### What you need to do
Among the entries below, only the lines starting at the one with "Where should I click to: Expand" and ending at the one with "Given: Open Audit Logs from sidebar", both included, are to be printed exactly.

### Supplied information
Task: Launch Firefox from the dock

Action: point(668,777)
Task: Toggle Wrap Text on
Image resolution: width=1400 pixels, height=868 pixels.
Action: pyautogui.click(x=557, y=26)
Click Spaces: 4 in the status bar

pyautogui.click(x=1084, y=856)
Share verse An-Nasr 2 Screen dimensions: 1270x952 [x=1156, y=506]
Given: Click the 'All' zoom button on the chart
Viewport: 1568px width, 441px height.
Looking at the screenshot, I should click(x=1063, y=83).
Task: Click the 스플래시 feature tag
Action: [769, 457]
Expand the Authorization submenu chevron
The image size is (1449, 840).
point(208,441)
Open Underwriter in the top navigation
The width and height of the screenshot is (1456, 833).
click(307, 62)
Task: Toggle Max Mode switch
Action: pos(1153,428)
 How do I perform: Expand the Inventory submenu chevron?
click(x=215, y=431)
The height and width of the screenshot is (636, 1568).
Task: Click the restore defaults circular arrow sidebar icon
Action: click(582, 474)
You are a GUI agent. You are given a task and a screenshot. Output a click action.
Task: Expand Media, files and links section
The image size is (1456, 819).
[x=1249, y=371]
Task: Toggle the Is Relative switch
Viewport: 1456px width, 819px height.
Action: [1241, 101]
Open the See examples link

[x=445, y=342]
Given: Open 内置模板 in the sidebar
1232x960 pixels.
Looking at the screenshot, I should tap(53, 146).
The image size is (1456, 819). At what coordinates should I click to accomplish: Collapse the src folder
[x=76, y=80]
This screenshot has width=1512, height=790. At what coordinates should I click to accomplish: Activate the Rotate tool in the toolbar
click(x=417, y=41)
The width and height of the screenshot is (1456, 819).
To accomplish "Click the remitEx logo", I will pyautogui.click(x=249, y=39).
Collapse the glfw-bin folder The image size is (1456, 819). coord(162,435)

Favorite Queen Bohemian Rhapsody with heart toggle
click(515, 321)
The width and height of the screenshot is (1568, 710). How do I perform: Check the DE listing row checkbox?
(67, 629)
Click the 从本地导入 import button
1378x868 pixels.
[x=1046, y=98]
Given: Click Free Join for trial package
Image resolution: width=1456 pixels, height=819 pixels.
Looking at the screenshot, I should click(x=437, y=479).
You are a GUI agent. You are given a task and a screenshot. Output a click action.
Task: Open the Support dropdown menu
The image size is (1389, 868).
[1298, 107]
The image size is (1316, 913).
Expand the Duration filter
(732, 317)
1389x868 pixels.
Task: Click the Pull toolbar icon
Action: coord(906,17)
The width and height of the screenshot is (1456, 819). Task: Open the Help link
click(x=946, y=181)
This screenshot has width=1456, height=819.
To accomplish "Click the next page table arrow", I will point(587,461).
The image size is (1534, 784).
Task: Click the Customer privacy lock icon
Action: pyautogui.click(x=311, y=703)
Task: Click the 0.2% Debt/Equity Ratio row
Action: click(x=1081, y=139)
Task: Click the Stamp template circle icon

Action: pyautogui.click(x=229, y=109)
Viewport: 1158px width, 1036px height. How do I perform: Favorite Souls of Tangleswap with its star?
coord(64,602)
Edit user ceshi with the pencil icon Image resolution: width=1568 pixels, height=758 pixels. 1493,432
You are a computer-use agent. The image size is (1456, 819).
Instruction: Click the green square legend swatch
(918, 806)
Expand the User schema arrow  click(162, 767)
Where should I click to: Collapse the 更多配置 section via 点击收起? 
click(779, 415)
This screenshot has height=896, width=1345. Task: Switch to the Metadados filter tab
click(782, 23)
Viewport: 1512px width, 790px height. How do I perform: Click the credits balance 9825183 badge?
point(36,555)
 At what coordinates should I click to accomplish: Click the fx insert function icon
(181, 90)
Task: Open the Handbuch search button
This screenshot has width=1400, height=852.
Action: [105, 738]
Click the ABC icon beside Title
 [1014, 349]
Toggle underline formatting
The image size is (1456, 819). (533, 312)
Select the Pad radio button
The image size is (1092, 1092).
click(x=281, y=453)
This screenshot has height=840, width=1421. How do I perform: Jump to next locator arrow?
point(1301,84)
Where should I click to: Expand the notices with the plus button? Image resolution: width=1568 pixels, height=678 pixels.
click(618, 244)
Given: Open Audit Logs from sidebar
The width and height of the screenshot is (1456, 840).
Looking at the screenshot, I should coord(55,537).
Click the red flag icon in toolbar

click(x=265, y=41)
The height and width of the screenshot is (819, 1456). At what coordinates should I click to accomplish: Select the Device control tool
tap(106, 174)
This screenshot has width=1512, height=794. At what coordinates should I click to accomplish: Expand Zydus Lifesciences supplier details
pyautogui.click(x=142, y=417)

### Reply
Where should I click to: Expand the notices with the plus button? Image resolution: width=1568 pixels, height=678 pixels.
click(618, 244)
Given: Open Audit Logs from sidebar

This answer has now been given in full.